Collected data
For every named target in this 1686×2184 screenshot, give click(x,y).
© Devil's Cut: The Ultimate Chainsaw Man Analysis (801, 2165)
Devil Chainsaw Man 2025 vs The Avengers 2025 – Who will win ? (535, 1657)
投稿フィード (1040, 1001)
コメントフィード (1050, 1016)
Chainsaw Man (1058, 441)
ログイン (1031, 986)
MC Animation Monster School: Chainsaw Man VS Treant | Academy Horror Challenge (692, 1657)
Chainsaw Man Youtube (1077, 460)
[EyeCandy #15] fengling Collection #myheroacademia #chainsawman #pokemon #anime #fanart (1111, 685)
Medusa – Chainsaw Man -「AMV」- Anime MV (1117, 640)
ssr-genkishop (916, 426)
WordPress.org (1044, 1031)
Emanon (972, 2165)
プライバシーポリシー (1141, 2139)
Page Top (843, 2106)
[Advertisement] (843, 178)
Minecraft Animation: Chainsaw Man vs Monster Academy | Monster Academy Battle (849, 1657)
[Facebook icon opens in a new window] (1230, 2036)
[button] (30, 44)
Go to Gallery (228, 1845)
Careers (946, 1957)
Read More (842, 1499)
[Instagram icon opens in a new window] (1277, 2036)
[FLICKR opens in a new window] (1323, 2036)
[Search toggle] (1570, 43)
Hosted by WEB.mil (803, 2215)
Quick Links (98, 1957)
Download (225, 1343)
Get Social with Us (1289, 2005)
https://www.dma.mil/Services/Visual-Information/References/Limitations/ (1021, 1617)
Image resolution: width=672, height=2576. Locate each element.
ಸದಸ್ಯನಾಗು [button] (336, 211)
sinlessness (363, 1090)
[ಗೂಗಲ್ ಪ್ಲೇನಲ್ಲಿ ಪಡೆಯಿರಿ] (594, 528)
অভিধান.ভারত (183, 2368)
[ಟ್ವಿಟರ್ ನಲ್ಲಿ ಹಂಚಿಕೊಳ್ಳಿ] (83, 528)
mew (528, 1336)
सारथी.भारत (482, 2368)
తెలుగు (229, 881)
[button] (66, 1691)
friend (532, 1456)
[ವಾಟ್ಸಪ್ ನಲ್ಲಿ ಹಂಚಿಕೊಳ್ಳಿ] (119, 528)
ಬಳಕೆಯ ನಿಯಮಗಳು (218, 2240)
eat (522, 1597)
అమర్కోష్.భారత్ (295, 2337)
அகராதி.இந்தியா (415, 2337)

## Your task
Could each line above be retyped exactly?

## Response area
For every named target in this 1686×2184 screenshot, give click(x,y).
© Devil's Cut: The Ultimate Chainsaw Man Analysis (801, 2165)
Devil Chainsaw Man 2025 vs The Avengers 2025 – Who will win ? (535, 1657)
投稿フィード (1040, 1001)
コメントフィード (1050, 1016)
Chainsaw Man (1058, 441)
ログイン (1031, 986)
MC Animation Monster School: Chainsaw Man VS Treant | Academy Horror Challenge (692, 1657)
Chainsaw Man Youtube (1077, 460)
[EyeCandy #15] fengling Collection #myheroacademia #chainsawman #pokemon #anime #fanart (1111, 685)
Medusa – Chainsaw Man -「AMV」- Anime MV (1117, 640)
ssr-genkishop (916, 426)
WordPress.org (1044, 1031)
Emanon (972, 2165)
プライバシーポリシー (1141, 2139)
Page Top (843, 2106)
[Advertisement] (843, 178)
Minecraft Animation: Chainsaw Man vs Monster Academy | Monster Academy Battle (849, 1657)
[Facebook icon opens in a new window] (1230, 2036)
[button] (30, 44)
Go to Gallery (228, 1845)
Careers (946, 1957)
Read More (842, 1499)
[Instagram icon opens in a new window] (1277, 2036)
[FLICKR opens in a new window] (1323, 2036)
[Search toggle] (1570, 43)
Hosted by WEB.mil (803, 2215)
Quick Links (98, 1957)
Download (225, 1343)
Get Social with Us (1289, 2005)
https://www.dma.mil/Services/Visual-Information/References/Limitations/ (1021, 1617)
Image resolution: width=672, height=2576. Locate each element.
ಸದಸ್ಯನಾಗು [button] (336, 211)
sinlessness (363, 1090)
[ಗೂಗಲ್ ಪ್ಲೇನಲ್ಲಿ ಪಡೆಯಿರಿ] (594, 528)
অভিধান.ভারত (183, 2368)
[ಟ್ವಿಟರ್ ನಲ್ಲಿ ಹಂಚಿಕೊಳ್ಳಿ] (83, 528)
mew (528, 1336)
सारथी.भारत (482, 2368)
తెలుగు (229, 881)
[button] (66, 1691)
friend (532, 1456)
[ವಾಟ್ಸಪ್ ನಲ್ಲಿ ಹಂಚಿಕೊಳ್ಳಿ] (119, 528)
ಬಳಕೆಯ ನಿಯಮಗಳು (218, 2240)
eat (522, 1597)
అమర్కోష్.భారత్ (295, 2337)
அகராதி.இந்தியா (415, 2337)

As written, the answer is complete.